╭─ Study material

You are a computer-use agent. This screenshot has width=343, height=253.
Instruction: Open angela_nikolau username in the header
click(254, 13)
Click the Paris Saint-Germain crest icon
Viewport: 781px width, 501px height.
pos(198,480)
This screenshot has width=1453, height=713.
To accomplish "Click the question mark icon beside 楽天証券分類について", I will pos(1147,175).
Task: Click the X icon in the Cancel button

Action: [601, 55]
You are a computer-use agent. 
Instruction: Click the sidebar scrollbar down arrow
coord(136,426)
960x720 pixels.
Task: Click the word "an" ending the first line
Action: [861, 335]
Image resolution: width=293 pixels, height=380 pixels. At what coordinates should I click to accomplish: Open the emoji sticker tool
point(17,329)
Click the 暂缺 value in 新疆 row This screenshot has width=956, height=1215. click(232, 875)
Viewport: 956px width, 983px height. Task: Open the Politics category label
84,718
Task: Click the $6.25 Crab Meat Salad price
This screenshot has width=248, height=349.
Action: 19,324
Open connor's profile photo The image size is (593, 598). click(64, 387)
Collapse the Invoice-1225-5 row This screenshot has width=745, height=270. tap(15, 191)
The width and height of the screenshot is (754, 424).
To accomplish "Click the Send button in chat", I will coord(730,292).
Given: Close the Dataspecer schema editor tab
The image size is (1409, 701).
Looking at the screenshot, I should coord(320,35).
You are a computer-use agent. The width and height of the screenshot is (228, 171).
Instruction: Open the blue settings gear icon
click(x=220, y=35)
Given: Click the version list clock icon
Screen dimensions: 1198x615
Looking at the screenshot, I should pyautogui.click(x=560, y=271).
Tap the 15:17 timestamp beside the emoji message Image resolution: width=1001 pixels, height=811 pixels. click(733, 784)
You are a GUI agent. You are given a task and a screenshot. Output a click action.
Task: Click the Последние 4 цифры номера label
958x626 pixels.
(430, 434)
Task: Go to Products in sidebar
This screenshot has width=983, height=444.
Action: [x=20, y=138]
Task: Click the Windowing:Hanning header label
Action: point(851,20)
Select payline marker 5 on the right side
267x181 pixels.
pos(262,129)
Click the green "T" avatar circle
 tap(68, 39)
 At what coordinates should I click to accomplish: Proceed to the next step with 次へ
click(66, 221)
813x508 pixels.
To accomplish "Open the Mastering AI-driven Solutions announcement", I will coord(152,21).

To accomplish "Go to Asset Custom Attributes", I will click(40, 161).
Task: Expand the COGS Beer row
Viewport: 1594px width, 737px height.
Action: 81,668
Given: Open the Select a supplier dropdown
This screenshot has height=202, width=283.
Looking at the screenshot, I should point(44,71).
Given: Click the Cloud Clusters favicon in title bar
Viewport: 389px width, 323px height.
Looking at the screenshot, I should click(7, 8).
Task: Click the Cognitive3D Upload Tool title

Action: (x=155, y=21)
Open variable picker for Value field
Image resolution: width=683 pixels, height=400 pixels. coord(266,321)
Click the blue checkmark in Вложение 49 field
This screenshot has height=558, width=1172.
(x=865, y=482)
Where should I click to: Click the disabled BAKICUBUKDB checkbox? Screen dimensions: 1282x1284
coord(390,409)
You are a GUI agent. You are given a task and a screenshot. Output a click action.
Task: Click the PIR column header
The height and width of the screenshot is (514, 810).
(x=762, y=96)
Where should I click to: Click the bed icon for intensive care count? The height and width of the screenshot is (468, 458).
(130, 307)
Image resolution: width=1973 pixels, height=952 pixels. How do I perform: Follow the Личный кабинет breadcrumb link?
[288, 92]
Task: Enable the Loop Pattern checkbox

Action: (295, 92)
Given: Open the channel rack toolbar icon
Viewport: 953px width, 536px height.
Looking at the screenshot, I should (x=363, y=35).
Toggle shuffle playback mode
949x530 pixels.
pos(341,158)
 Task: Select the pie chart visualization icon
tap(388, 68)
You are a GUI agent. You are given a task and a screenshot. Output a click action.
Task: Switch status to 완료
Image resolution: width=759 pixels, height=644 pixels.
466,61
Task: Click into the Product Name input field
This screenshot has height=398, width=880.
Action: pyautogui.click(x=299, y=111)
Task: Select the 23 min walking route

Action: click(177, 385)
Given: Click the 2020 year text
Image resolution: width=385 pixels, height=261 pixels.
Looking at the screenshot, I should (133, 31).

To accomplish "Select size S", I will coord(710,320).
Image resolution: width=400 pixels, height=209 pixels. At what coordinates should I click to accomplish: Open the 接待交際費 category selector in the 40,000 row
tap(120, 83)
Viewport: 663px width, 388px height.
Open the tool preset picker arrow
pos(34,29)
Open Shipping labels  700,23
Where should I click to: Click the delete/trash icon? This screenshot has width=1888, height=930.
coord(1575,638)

╰─

Task description
Reprint the entries above in full, exactly as they are.

Written answer
You are a computer-use agent. This screenshot has width=343, height=253.
Instruction: Open angela_nikolau username in the header
click(254, 13)
Click the Paris Saint-Germain crest icon
Viewport: 781px width, 501px height.
pos(198,480)
This screenshot has width=1453, height=713.
To accomplish "Click the question mark icon beside 楽天証券分類について", I will pos(1147,175).
Task: Click the X icon in the Cancel button

Action: [601, 55]
You are a computer-use agent. 
Instruction: Click the sidebar scrollbar down arrow
coord(136,426)
960x720 pixels.
Task: Click the word "an" ending the first line
Action: [861, 335]
Image resolution: width=293 pixels, height=380 pixels. At what coordinates should I click to accomplish: Open the emoji sticker tool
point(17,329)
Click the 暂缺 value in 新疆 row This screenshot has width=956, height=1215. click(232, 875)
Viewport: 956px width, 983px height. Task: Open the Politics category label
84,718
Task: Click the $6.25 Crab Meat Salad price
This screenshot has width=248, height=349.
Action: 19,324
Open connor's profile photo The image size is (593, 598). click(64, 387)
Collapse the Invoice-1225-5 row This screenshot has width=745, height=270. tap(15, 191)
The width and height of the screenshot is (754, 424).
To accomplish "Click the Send button in chat", I will coord(730,292).
Given: Close the Dataspecer schema editor tab
The image size is (1409, 701).
Looking at the screenshot, I should coord(320,35).
You are a computer-use agent. The width and height of the screenshot is (228, 171).
Instruction: Open the blue settings gear icon
click(x=220, y=35)
Given: Click the version list clock icon
Screen dimensions: 1198x615
Looking at the screenshot, I should pyautogui.click(x=560, y=271).
Tap the 15:17 timestamp beside the emoji message Image resolution: width=1001 pixels, height=811 pixels. click(733, 784)
You are a GUI agent. You are given a task and a screenshot. Output a click action.
Task: Click the Последние 4 цифры номера label
958x626 pixels.
(430, 434)
Task: Go to Products in sidebar
This screenshot has width=983, height=444.
Action: [x=20, y=138]
Task: Click the Windowing:Hanning header label
Action: point(851,20)
Select payline marker 5 on the right side
267x181 pixels.
pos(262,129)
Click the green "T" avatar circle
 tap(68, 39)
 At what coordinates should I click to accomplish: Proceed to the next step with 次へ
click(66, 221)
813x508 pixels.
To accomplish "Open the Mastering AI-driven Solutions announcement", I will coord(152,21).

To accomplish "Go to Asset Custom Attributes", I will click(40, 161).
Task: Expand the COGS Beer row
Viewport: 1594px width, 737px height.
Action: 81,668
Given: Open the Select a supplier dropdown
This screenshot has height=202, width=283.
Looking at the screenshot, I should point(44,71).
Given: Click the Cloud Clusters favicon in title bar
Viewport: 389px width, 323px height.
Looking at the screenshot, I should click(7, 8).
Task: Click the Cognitive3D Upload Tool title

Action: (x=155, y=21)
Open variable picker for Value field
Image resolution: width=683 pixels, height=400 pixels. coord(266,321)
Click the blue checkmark in Вложение 49 field
This screenshot has height=558, width=1172.
(x=865, y=482)
Where should I click to: Click the disabled BAKICUBUKDB checkbox? Screen dimensions: 1282x1284
coord(390,409)
You are a GUI agent. You are given a task and a screenshot. Output a click action.
Task: Click the PIR column header
The height and width of the screenshot is (514, 810).
(x=762, y=96)
Where should I click to: Click the bed icon for intensive care count? The height and width of the screenshot is (468, 458).
(130, 307)
Image resolution: width=1973 pixels, height=952 pixels. How do I perform: Follow the Личный кабинет breadcrumb link?
[288, 92]
Task: Enable the Loop Pattern checkbox

Action: (295, 92)
Given: Open the channel rack toolbar icon
Viewport: 953px width, 536px height.
Looking at the screenshot, I should (x=363, y=35).
Toggle shuffle playback mode
949x530 pixels.
pos(341,158)
 Task: Select the pie chart visualization icon
tap(388, 68)
You are a GUI agent. You are given a task and a screenshot. Output a click action.
Task: Switch status to 완료
Image resolution: width=759 pixels, height=644 pixels.
466,61
Task: Click into the Product Name input field
This screenshot has height=398, width=880.
Action: pyautogui.click(x=299, y=111)
Task: Select the 23 min walking route

Action: click(177, 385)
Given: Click the 2020 year text
Image resolution: width=385 pixels, height=261 pixels.
Looking at the screenshot, I should (133, 31).

To accomplish "Select size S", I will coord(710,320).
Image resolution: width=400 pixels, height=209 pixels. At what coordinates should I click to accomplish: Open the 接待交際費 category selector in the 40,000 row
tap(120, 83)
Viewport: 663px width, 388px height.
Open the tool preset picker arrow
pos(34,29)
Open Shipping labels  700,23
Where should I click to: Click the delete/trash icon? This screenshot has width=1888, height=930.
coord(1575,638)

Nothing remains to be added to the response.